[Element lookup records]
+++++
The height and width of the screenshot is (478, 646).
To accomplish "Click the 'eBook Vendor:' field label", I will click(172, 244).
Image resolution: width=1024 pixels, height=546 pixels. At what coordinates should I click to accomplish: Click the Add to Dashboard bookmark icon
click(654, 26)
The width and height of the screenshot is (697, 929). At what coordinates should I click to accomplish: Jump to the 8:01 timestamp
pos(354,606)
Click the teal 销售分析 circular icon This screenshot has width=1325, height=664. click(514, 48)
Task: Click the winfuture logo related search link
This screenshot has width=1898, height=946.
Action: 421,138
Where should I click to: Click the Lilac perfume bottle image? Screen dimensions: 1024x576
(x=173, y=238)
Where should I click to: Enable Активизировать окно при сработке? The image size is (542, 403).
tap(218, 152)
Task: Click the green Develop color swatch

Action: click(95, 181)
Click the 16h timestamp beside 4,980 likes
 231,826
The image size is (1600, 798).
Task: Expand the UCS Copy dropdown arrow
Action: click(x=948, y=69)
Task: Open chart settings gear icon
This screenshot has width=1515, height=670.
+++++
Problem to work on:
Express everything from the line containing "Where should I click to: Enable" down to the end of the records as a JSON list of strings, one string per line, with blank lines omitted.

Correct answer:
[
  "Where should I click to: Enable Активизировать окно при сработке? The image size is (542, 403).",
  "tap(218, 152)",
  "Task: Click the green Develop color swatch",
  "Action: click(95, 181)",
  "Click the 16h timestamp beside 4,980 likes",
  " 231,826",
  "The image size is (1600, 798).",
  "Task: Expand the UCS Copy dropdown arrow",
  "Action: click(x=948, y=69)",
  "Task: Open chart settings gear icon",
  "This screenshot has width=1515, height=670."
]